Mais tout ce que le ministère propose, c’est un bricolage improvisé dans l’urgence, un appel vide de tout moyen, sans considération aucune pour les étudiants afghans et les étudiantes afghanes d’ores et déjà présents sur le territoire et maltraités par l’institution universitaire. Dans sa lettre aux chefs d’établissement, Frédérique Vidal enjoint de « faciliter les inscriptions, mettre en place des solutions d’accueil et d’hébergement » pour les étudiants afghans.
Or, si les exilés afghans sont empêchés d’accéder à l’enseignement supérieur, c’est d’abord à cause du coût des études. Car la mal nommée « Bienvenue en France », cette réforme portée en 2018 par le cabinet Vidal, a érigé un mur d’argent entre les étrangers non communautaires et l’université. Une personne fuyant les balles des talibans doit ainsi payer à son arrivée en France 2 770 euros pour entrer en licence, 3 770 euros pour entrer en master.

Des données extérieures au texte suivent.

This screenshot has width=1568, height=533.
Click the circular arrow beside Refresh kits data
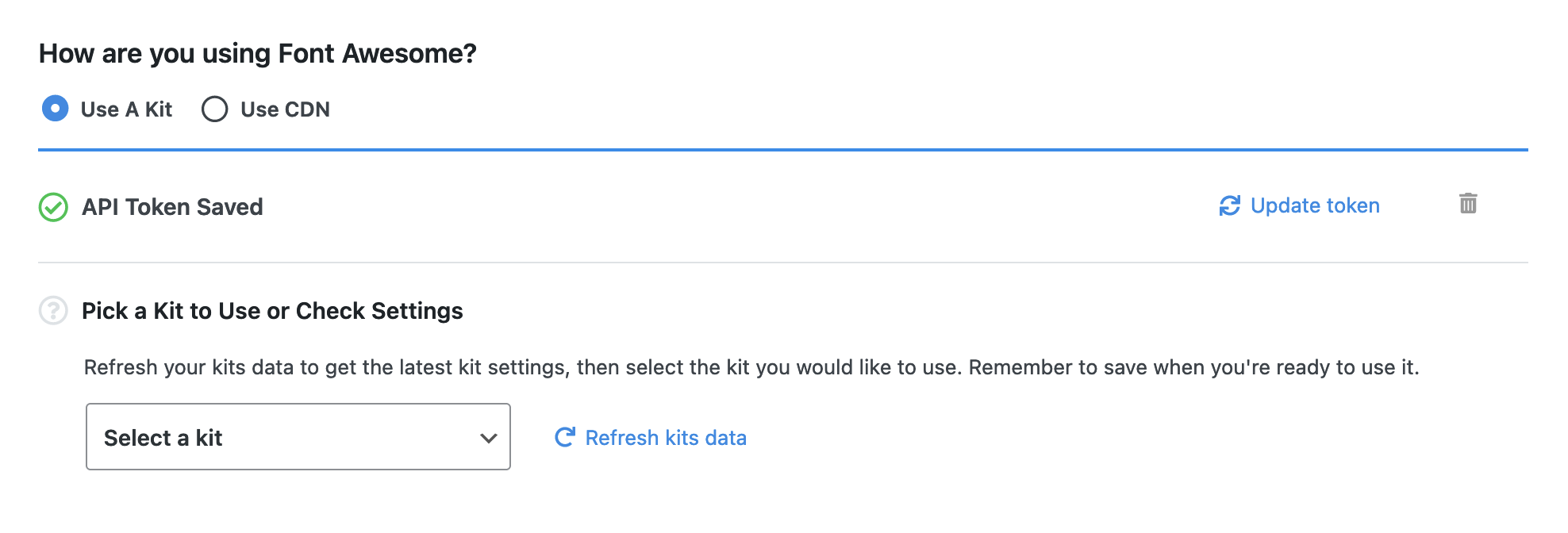click(x=564, y=437)
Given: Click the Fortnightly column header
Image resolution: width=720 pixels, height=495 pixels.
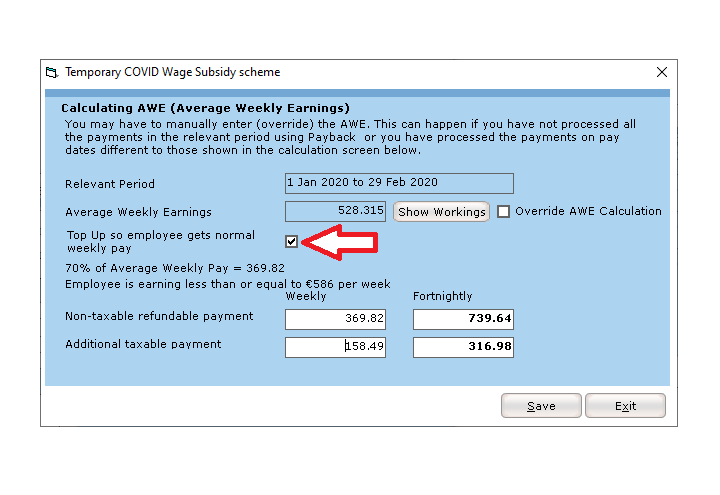Looking at the screenshot, I should tap(442, 296).
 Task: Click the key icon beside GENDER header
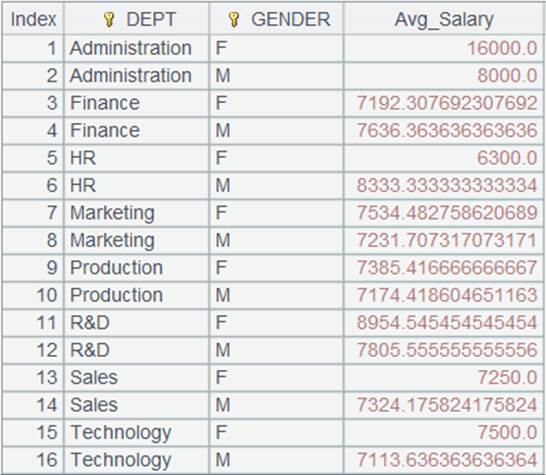click(x=234, y=20)
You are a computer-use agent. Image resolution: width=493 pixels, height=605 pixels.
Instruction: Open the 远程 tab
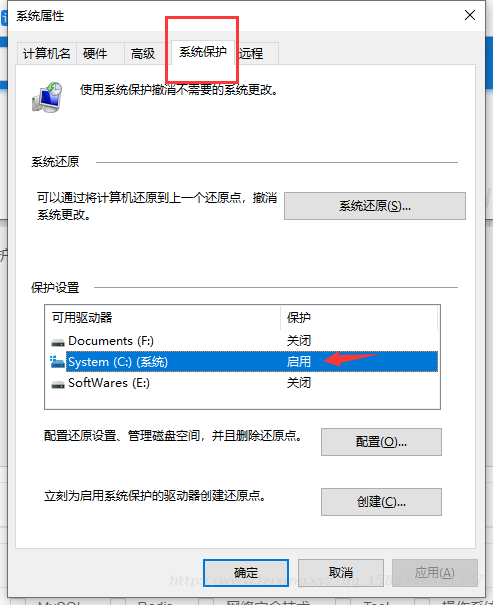[x=256, y=53]
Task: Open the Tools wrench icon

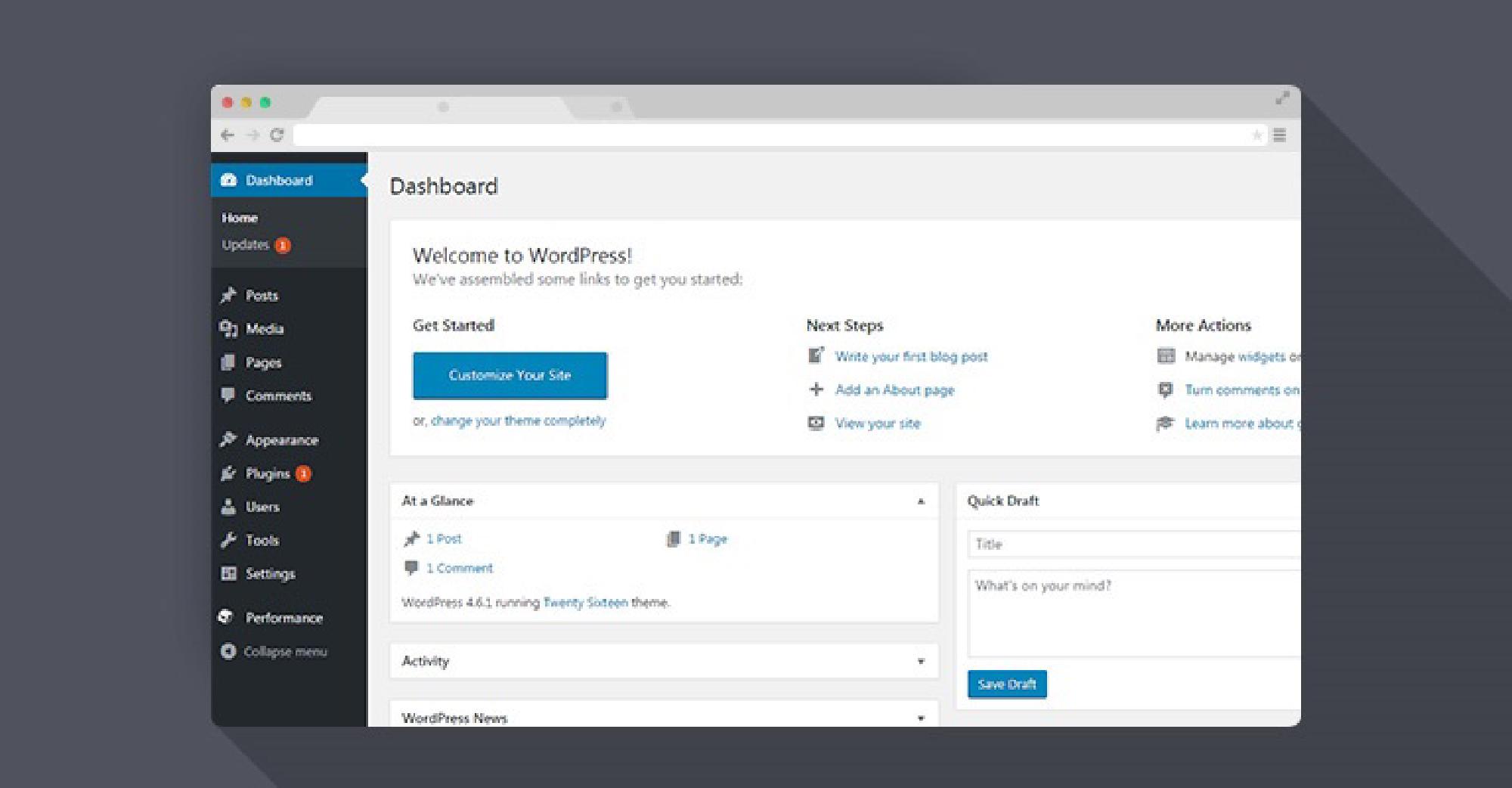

Un soutien réel à ces étudiants exige la suppression pure et simple de Bienvenue en France, cette machine à sélection par l’argent, ainsi que de toutes les politiques d’hostilité qui ont rendu la vie des étudiants étrangers invivable. L’arbitraire des délivrances de visas, l’introduction d’un délai de carence à la Sécurité sociale, la difficulté de renouvellement des titres de séjour en préfecture, les conditions de ressources exorbitantes ou la limitation du droit au travail des étudiants sont autant de freins au droit aux études qui vont contre les valeurs les plus élémentaires de la communauté universitaire et étudiante.